On Tuesday at West Virginia University, Ted Boettner, Executive Director of the West Virginia Center on Budget and Policy, plans to get wonky and dive into the details of West Virginia’s current budget situation. All are welcome to attend.
The event will be held on the University’s downtown campus in the Mountainlair’s Rhododendron Room at 2 p.m. on Tuesday, September 6. In case you can’t attend in-person, the discussion will be live-streamed.
Spoiler Alert: It isn’t good. Though the state was able to “band-aid” the $250 million dollar hole in this year’s budget, the budget hole for FY2018 is upwards of $300 million dollars. Lawmakers remain divided on how to close the budget gap.

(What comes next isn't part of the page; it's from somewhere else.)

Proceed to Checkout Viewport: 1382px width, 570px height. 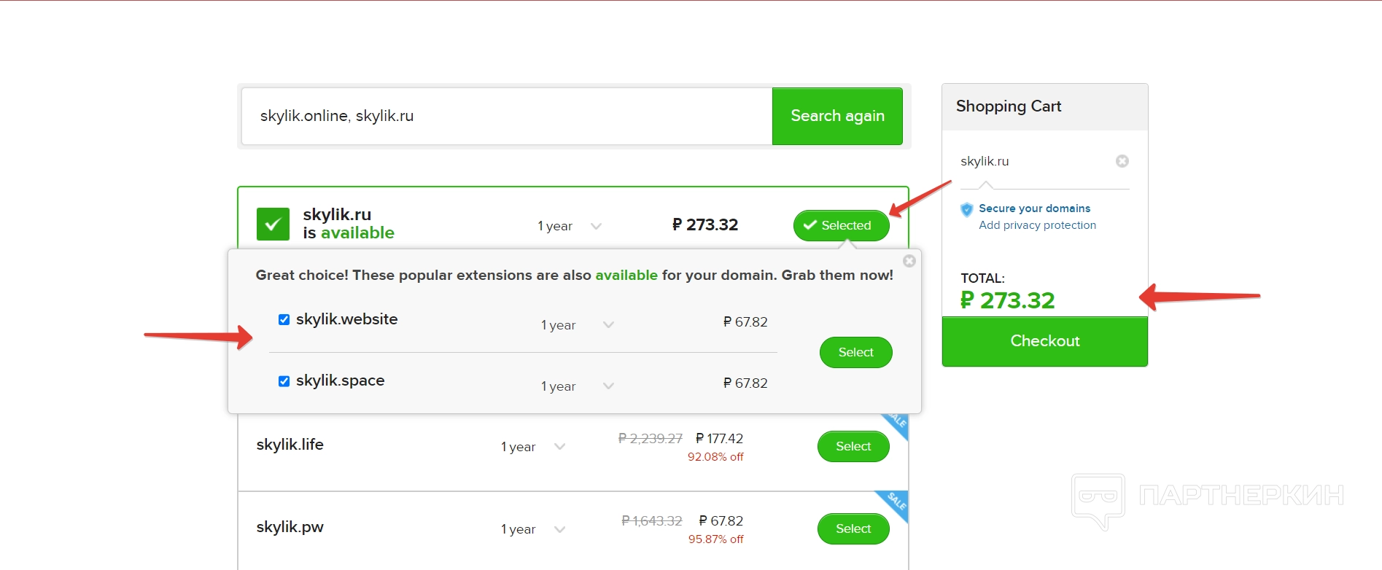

“Years of shrinking funding have undermined West Virginia’s most important public investments, such as higher education,” Boettner says. “The state now faces another significant budget shortfall next year that could result in more unaffordable spending cuts that continue to erode core public services that provide a foundation for prosperity in the state.”
“Unless lawmakers act, the state will continue to underinvest in its workforce and infrastructure and diminish its ability to provide long-term economic growth and improve the health of its communities.”
The West Virginia Center on Budget and Policy is a public policy research organization that is nonpartisan, nonprofit, and statewide. The Center focuses on how policy decisions affect all West Virginians, especially low- and moderate-income families.